Increasingly resisting setbacks in women’s rights

This historic moment was full of emotion. Gathered near the Eiffel Tower to celebrate the enshrinement of the freedom to abort in their Constitution, several hundred French women burst into joy upon the adoption of this emblematic legislative reform. The symbol was powerful, beyond the borders of France, four days before March 8. A very first constitutional guarantee in the world. A new important milestone in this long, unfinished, always precarious struggle towards equality and full freedom for women.

Because if the parliamentarians of France have chosen to guarantee their fellow citizens this freedom to have recourse to a voluntary termination of pregnancy, it is because this right is still not acquired on a global scale. And that it is even more and more threatened where it has been proclaimed.
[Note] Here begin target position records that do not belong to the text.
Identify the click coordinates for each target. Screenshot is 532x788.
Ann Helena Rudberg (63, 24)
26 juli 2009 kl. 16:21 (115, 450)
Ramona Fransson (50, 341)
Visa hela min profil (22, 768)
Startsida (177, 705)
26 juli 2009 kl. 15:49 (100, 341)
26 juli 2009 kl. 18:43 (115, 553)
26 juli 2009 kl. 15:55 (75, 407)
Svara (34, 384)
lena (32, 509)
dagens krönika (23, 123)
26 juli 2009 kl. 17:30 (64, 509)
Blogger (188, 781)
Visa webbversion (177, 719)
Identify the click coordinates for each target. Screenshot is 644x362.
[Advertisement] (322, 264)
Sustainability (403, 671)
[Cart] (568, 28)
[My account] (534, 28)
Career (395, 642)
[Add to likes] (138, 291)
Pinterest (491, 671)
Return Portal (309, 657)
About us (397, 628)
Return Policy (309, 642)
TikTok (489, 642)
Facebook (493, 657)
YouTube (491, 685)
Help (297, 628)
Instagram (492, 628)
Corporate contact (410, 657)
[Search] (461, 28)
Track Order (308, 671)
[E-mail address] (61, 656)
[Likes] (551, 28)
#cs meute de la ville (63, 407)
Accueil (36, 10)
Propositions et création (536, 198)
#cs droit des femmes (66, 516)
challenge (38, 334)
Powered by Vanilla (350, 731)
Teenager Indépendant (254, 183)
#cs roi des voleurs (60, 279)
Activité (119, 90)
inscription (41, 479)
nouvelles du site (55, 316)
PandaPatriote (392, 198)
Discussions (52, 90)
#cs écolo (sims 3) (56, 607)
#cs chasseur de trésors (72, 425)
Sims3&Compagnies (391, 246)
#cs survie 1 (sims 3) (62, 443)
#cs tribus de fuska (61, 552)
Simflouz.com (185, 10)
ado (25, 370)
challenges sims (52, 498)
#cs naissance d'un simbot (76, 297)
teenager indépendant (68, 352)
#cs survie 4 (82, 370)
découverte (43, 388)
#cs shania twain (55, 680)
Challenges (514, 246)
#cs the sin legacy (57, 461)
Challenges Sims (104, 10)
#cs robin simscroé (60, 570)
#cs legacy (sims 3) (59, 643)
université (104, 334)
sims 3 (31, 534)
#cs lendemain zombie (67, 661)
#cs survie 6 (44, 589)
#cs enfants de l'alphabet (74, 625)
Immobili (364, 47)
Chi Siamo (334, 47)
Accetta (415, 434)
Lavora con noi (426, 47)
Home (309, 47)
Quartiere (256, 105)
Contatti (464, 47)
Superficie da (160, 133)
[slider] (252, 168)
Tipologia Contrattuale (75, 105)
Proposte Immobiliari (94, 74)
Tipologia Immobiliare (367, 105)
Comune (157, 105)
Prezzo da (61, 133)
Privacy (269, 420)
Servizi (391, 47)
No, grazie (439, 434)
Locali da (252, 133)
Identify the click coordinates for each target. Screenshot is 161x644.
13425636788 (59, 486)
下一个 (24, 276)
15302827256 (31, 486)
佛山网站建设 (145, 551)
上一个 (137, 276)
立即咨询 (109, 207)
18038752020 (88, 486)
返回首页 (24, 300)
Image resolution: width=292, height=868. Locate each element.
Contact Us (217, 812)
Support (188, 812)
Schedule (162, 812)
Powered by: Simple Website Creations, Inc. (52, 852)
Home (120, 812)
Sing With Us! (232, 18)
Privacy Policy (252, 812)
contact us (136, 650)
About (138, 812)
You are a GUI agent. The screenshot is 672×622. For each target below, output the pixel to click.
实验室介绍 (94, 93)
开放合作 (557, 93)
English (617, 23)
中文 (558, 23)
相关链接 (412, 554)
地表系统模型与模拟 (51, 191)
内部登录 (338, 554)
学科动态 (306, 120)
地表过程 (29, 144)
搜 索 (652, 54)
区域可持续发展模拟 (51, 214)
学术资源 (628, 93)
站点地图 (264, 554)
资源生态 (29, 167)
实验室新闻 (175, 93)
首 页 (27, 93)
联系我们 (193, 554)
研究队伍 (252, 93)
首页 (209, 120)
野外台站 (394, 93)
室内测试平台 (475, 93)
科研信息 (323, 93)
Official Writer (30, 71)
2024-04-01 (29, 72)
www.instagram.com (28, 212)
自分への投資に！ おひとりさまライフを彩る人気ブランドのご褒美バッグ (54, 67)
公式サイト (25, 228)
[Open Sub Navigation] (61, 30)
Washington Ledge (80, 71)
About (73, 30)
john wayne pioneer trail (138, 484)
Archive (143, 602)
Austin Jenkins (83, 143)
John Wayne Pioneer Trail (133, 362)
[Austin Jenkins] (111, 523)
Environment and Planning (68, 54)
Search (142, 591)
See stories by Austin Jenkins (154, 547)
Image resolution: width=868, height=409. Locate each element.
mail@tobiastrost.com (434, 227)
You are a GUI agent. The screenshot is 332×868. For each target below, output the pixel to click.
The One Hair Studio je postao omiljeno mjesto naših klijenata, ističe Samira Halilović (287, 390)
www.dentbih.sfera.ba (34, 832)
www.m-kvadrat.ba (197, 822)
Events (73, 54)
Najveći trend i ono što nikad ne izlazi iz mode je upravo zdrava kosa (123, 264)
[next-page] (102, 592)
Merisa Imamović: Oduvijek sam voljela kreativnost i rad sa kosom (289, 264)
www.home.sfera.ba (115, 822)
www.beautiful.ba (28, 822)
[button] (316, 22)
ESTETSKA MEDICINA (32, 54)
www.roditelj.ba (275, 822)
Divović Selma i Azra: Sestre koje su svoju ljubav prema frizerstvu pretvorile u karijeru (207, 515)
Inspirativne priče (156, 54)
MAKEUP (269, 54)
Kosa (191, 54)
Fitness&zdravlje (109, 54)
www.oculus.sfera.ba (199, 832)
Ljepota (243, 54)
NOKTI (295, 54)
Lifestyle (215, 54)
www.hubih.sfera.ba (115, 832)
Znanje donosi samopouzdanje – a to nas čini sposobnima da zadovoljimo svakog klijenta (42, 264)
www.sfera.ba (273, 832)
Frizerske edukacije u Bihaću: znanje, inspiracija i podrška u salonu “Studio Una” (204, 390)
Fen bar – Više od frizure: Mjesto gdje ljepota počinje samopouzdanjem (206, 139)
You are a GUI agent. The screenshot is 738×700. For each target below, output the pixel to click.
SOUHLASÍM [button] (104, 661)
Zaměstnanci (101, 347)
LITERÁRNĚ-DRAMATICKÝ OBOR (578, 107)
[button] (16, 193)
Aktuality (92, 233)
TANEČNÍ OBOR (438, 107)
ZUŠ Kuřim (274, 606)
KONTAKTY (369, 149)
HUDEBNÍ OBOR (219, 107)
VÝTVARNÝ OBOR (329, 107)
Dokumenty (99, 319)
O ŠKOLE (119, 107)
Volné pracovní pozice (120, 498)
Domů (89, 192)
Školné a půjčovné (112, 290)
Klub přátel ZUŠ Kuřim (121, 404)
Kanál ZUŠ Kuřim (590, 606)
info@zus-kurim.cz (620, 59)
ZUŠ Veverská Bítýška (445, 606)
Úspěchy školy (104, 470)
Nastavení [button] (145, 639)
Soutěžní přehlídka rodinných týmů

The invalidation of the judgment Roe v. Wade in the United States, a little less than two years ago, has continued to produce babies. From the south to the north of the country, access to abortion, now left to the states, has been restricted or completely withdrawn. With threats to freedoms occurring — strategically — gradually and successively, “pro-life” groups now have contraception and assisted procreation in their sights. The Alabama Supreme Court has just granted embryos preserved by freezing the status of “unborn child”. In the hours that followed, fertility clinics suspended in vitro fertilization treatments.

In Missouri, a Democratic representative, Ashley Aune, is leading without much hope a fight that should not even be necessary: ​​she wants to change a law preventing, in fact, pregnant women from getting divorced – the judges prefer to wait for a birth and supervise the possible custody of a child before concluding the divorce procedure.

All this may seem distant. After all, the Supreme Court of Canada determined in the Morgentaler decision that the country’s Constitution protected access to abortion. But this right, although recognized, does not guarantee that Canadian women can easily exercise it. In Outaouais, there is only one clinic for the fourth largest city in Quebec and its entire region.

The crusade of the American anti-abortion movement is not confined to the borders of the United States. A “pro-life” group circulated a survey this winter in Alberta suggesting that “parental consent”, a new cabal of these activists, also be considered before a minor is authorized to have an abortion. The province’s health minister, Adriana LaGrange, was herself the head of an anti-abortion organization. It would be illusory to still believe that opponents of abortion are confined to the margins of political action and society.

Dismay falls on Quebec at the alarming rate of marital murders. Four women have already been murdered this year, in the space of just over two months.

The creation of a coercive control offense in the Criminal Code, in order to protect victims, has reached consensus among the organizations that work to defend them, as well as in Quebec. The Ministers of Justice and the Status of Women, Simon Jolin-Barrette and Martin Biron, called on Ottawa to act in this direction in a letter including The duty got a copy.

The Federal Ombudsman for Victims of Crime made the same request, as did the Association of Chiefs of Police. That Justin Trudeau’s government is studying a New Democratic bill along these lines in a parliamentary committee is encouraging. But in a minority political context, time is running out for these women who find themselves under the yoke of a controlling, potentially violent spouse.

The sordid affair of the gang rape allegedly committed by junior hockey players in 2018 will also have dealt a brutal blow to victims of sexual assault. The sporting careers of young boys still take precedence – for Hockey Canada, as demonstrated by its secret funds of millions of dollars intended to stifle such allegations – over the justice to which the alleged victims should be entitled.

It took too many years for formal charges to be filed last month. London Police Chief Thai Truong had the decency to recognize this. Its service exceeds the already troubling national average of sexual assault cases unclassified by police forces.

But Chief Truong’s dignity stopped there, the new police boss having in the same breath suggested that the representation of young women and girls “on television, in music videos, […] photos in magazines all contribute to sexual violence and [sa] normalization”. Comments made in the most serious way. Not in a theocratic country, but in Ontario. And not in 1954, in 2024.

The last year will have served as a poignant reminder. Women’s victories are not immune to setbacks. The fight is not over. In places, and for all of them, it will now even have to start again.